Trashing the Mouse House

The computer-animated Shrek opens with a scene that states the movie's intent as clear as day -- the title character, a green ogre, rips a page out of a fairytale book and (offscreen) wipes his butt with it.

Shrek aims to be the anti-fairytale -- a spoof that blows apart the conventions of the Disney-fied "happily ever after" cartoon, poking fun at such Disney icons as Snow White, Pinocchio, the Three Little Pigs and "It's a Small World" along the way.

And, with its saturation bombing of pop-culture jokes (Macarena, "Riverdance," The Matrix) and the inspired semi-improvised voice work of Eddie Murphy, Shrek achieves its goal for much of its run. But the pull of fairytale myth is too strong, and Shrek eventually falls into line as a solid, if offbeat, fairytale story.

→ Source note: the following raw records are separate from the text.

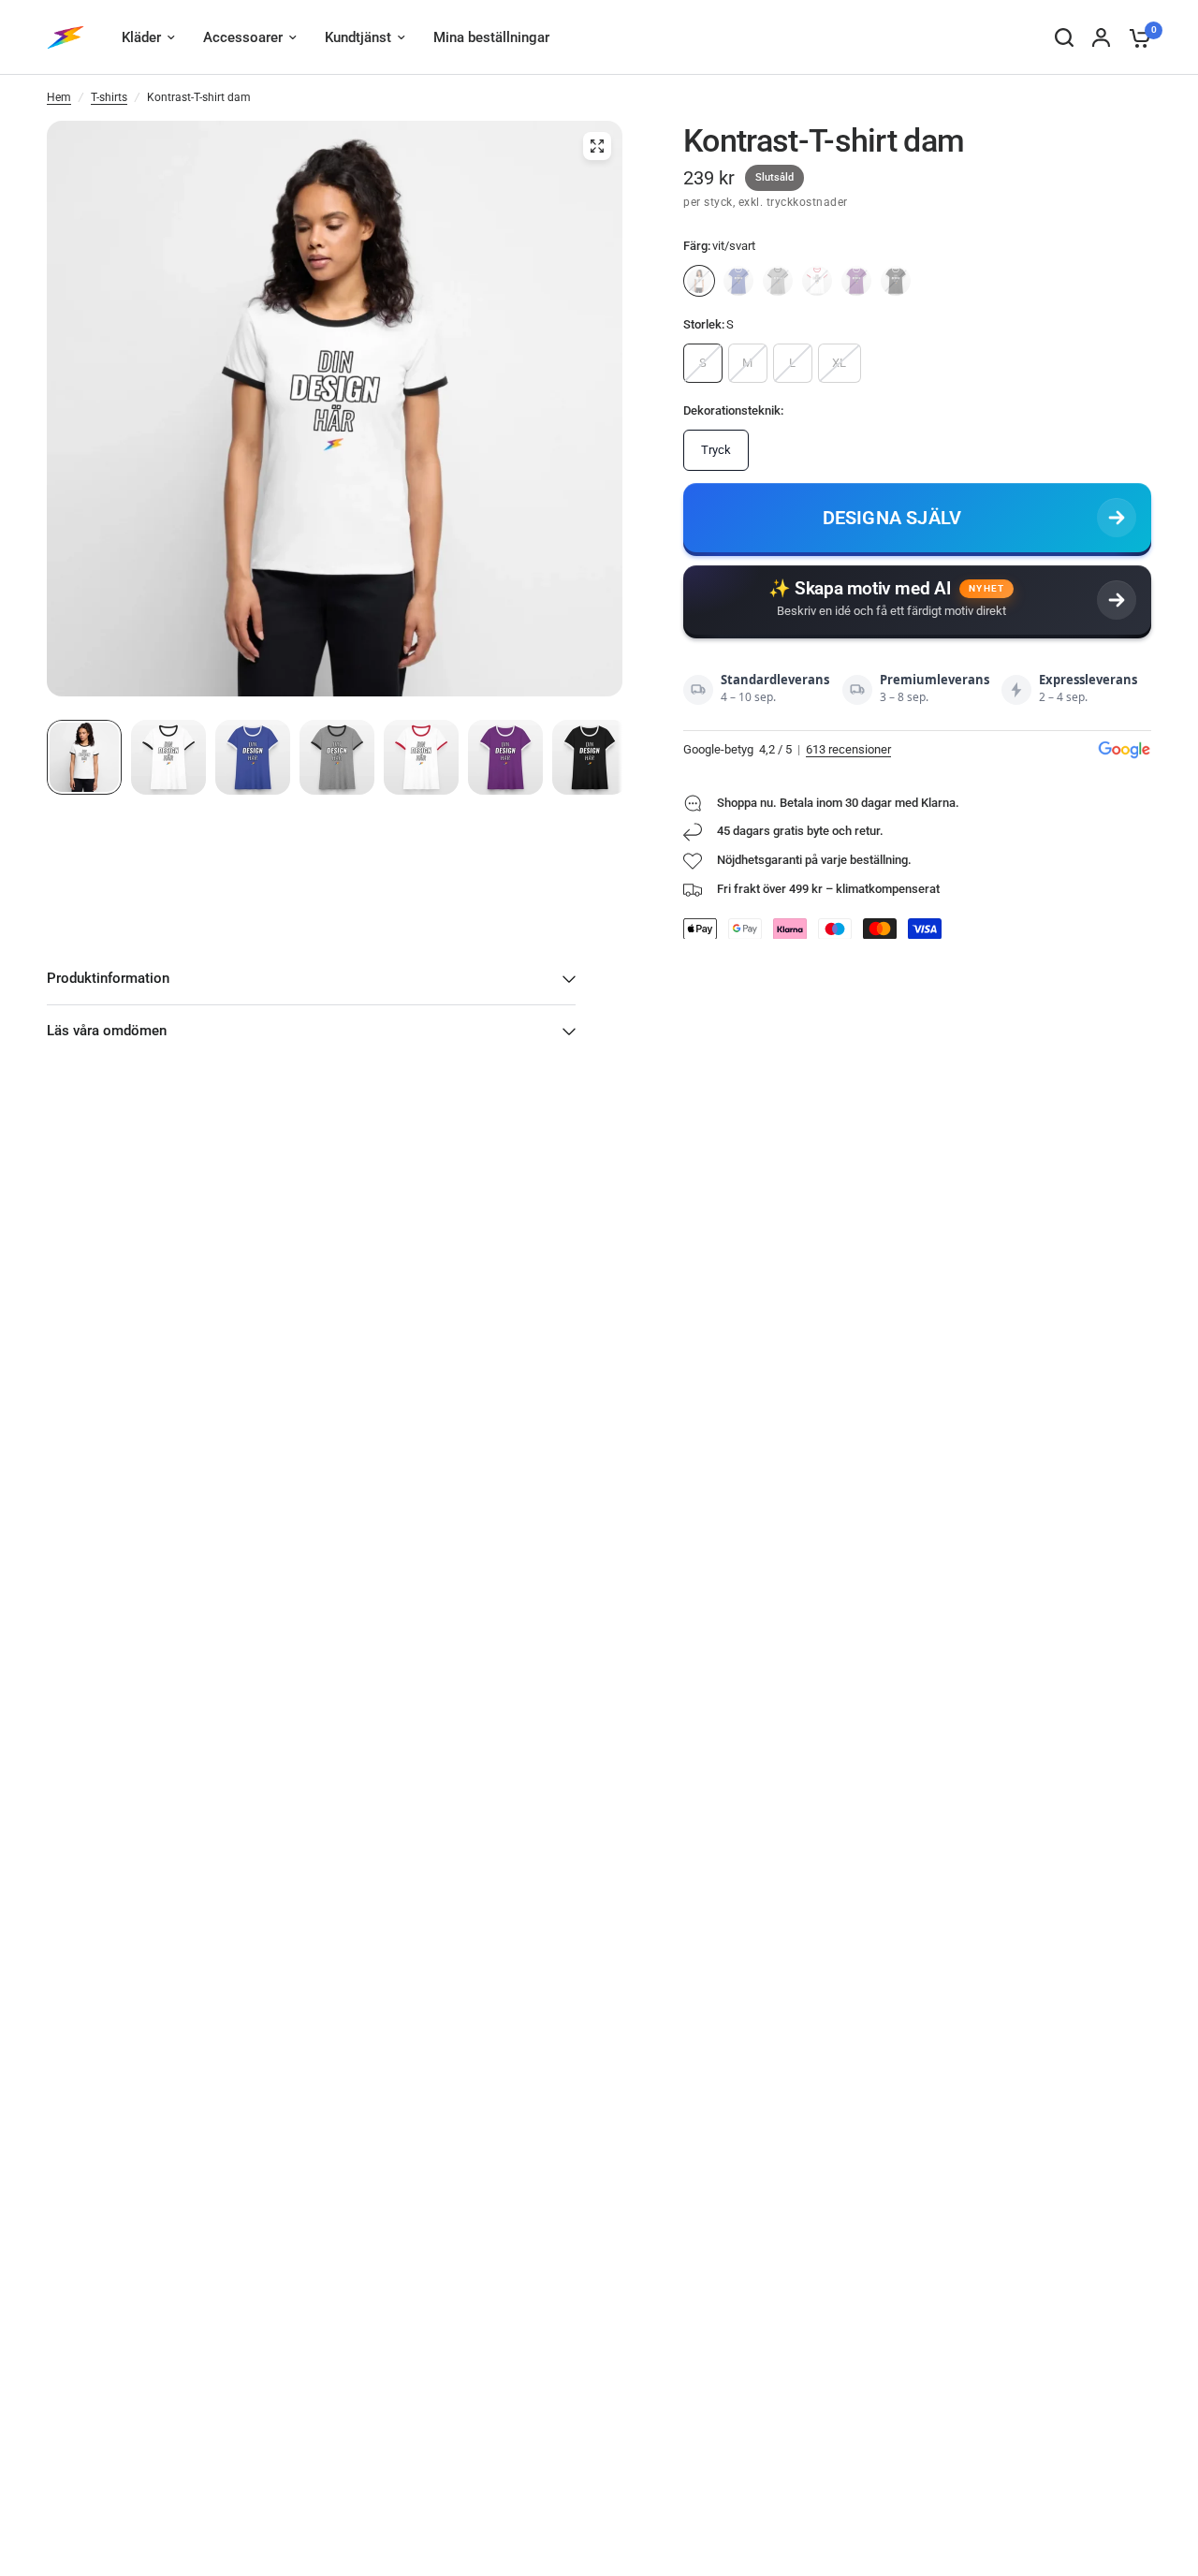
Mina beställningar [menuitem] (491, 37)
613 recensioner (848, 749)
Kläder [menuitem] (141, 37)
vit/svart (699, 281)
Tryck (716, 450)
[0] (1135, 37)
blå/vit (738, 281)
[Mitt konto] (1101, 37)
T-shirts (109, 97)
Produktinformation (108, 978)
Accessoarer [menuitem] (243, 37)
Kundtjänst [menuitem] (358, 37)
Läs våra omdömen (107, 1030)
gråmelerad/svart (778, 281)
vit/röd (817, 281)
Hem (59, 97)
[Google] (1124, 750)
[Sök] (1064, 37)
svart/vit (896, 281)
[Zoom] (597, 146)
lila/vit (856, 281)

Shrek (voiced by Myers) lives alone in a swamp, employing personal habits that ensure his solitude -- mud showers, fish-killing flatulence and making candles from his earwax. But his privacy is shattered when a host of fairytale creatures show up in his swamp, his dining room and even (in the case of a certain nightgown-clad wolf) in his bed. Seems they were all evicted from the kingdom of Duloc by Lord Farquaad (John Lithgow), a ruler with a major Napoleon complex.

Shrek makes a deal with Farquaad -- he gets his swamp back if he rescues Farquaad's intended bride, the lovely Princess Fiona (Cameron Diaz), from a dragon-protected castle. Shrek, aided by a chatty donkey (hilariously voiced by Eddie Murphy), does rescue Fiona -- who is a tad too eager to do the "true love's first kiss" thing, for reasons that become apparent later.

The script (credited to four writers, led by Aladdin co-writers Ted Elliott and Terry Rossio) is peppered with the best fairytale spoofs since Jay Ward's "Fractured Fairy Tales." The best may be when Fiona wakes up and starts singing to a bluebird, and hits a high note that makes the little feathered friend explode. Also prevalent are a slew of anti-Disney in-jokes -- and if you think Farquaad has a complex, how about Jeffrey Katzenberg, the ex-Disney exec who (as DreamWorks co-founder and one of the three credited producers) oversaw the movie?

The animation, produced by the Pacific Data Images crew that made Antz and guided by co-directors Andrew Adamson and Vicky Jenson, is first-rate. The textures are detailed, the movements are realistic and the three-dimensional feel even improves on the humor -- you may think you've seen every good Matrix parody, but you haven't until you see this.

In the final third, Shrek gets all warm and fuzzy and becomes the fairytale movie it had so successfully skewered. For all the snarky attitude, Shrek eventually finds the lure of "happily ever after" even stronger than an ogre's flatulence.